Fig. 1: (a) Conductively compensated single-phase ac series motor, (b) Inductively compensated single-phase ac series motor.
(d) E.M.F. induced by transformer action in the short-circuited armature coil undergoing commutation (Fig. 2 a) is reduced by taking following measures:
(i) Preferably single-turn armature coils are used. This necessitates a large number of segments and correspondingly large commutator.
Fig. 2 : (a) Transformer e.m.f. in the armature coil undergoing commutation, (b) Resistance leads to improve commutation.
(ii) Flux per pole is made as small as possible. Hence, for having sufficient flux to develop the required torque, the number of poles is increased.
(iii) Frequency of the supply is reduced. The large short-circuit current caused by transformer e.m.f. in the armature coil undergoing commutation ultimately results into severe sparking at the brushes. This current may be reduced by inserting resistance leads between the armature coils and the commutator segments as illustrated in Fig. 2 (b). However, by providing interpoles (Fig. 3), use of such resistance leads can be completely eliminated.
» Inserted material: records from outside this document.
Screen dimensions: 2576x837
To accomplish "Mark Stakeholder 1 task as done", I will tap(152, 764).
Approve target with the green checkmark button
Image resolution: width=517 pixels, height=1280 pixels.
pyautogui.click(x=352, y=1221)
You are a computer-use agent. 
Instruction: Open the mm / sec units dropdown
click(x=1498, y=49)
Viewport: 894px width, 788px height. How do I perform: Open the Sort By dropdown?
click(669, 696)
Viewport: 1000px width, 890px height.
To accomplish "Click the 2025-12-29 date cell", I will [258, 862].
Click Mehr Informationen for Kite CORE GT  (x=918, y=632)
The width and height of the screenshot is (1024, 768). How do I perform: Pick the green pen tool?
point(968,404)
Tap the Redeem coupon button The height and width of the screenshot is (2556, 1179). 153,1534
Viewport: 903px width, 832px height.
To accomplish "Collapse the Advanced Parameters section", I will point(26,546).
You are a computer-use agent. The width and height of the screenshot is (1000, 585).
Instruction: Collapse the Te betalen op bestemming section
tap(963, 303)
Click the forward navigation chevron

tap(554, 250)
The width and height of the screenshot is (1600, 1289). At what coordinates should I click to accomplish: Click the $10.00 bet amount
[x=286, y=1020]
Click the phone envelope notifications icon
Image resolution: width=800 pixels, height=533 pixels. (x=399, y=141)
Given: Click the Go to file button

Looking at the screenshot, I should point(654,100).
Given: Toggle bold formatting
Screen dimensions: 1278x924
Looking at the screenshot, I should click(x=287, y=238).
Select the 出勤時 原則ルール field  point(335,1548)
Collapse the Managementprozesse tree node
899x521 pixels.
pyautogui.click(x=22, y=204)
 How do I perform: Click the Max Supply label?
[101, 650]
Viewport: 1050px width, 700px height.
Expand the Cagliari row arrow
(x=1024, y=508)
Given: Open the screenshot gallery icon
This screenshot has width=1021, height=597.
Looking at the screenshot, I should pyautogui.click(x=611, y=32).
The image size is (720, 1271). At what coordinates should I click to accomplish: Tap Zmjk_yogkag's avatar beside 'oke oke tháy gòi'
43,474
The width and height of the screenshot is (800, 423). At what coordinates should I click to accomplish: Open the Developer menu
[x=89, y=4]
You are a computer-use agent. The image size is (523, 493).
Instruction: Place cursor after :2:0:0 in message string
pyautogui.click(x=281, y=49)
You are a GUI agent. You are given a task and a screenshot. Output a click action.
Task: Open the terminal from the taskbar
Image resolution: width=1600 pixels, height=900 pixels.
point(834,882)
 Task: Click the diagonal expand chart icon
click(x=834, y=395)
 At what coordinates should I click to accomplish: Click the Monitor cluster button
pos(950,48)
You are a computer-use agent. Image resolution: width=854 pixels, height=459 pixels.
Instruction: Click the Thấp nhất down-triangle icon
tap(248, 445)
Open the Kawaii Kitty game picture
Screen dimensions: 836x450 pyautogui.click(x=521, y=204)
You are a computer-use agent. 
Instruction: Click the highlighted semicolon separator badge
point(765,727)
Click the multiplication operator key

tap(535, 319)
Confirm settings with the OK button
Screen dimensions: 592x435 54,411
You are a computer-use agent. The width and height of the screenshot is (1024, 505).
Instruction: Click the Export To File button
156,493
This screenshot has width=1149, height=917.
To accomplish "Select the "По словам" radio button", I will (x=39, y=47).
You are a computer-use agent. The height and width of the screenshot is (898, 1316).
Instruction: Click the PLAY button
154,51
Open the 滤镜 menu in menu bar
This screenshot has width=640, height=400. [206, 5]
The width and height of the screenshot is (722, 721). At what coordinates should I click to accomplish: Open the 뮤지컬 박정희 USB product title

Fig. 3 : Series motor with interpoles.
Performance Characteristics of an AC Series Motor
The operating characteristics of an ac series motor are similar to those of a dc series motor as illustrated in Figs. 4 (a) and (b). Torque varies nearly as square of the armature current and speed varies inversely as the armature current. The starting torque of an ac series motor is generally 3 to 4 times its full-load torque. The speed of an ac series motor attains dangerously high value on no load or light load. Hence, it is always used with some load on it.
Fig. 4 : (a) Torque versus armature current and speed versus armature current characteristics of ac series motor, (b) Speed-torque characteristics of ac and. dc series motors
Reversal of Rotation of an AC Series Motor
The ac series motor may be reversed by reversing the connections to either the field or the armature winding. When interpoles and series connected compensating winding are used, these should be treated as part of the armature.
Applications of an AC Series Motor
Because of high starting torque, large capacity single-phase ac series motors are commonly employed in traction, hoists and similar other services.
Disadvantages of an AC Series Motor
However, the performance of such a motor when operated on ac supply will not be satisfactory, mainly for the following reasons :
(i) Excessive eddy currents induced in the solid parts like yoke and pole cores due to alternating flux would cause overheating of the motor and a distinct lowering of its efficiency.
(ii) Relatively large reactance of field circuit will reduce the power factor and output to such low values as to make the motor impractical.
(iii) EMF induced by transformer action (called as transformer emf) in the short circuited armature coils during their commutation period would cause vicious sparking at the brushes.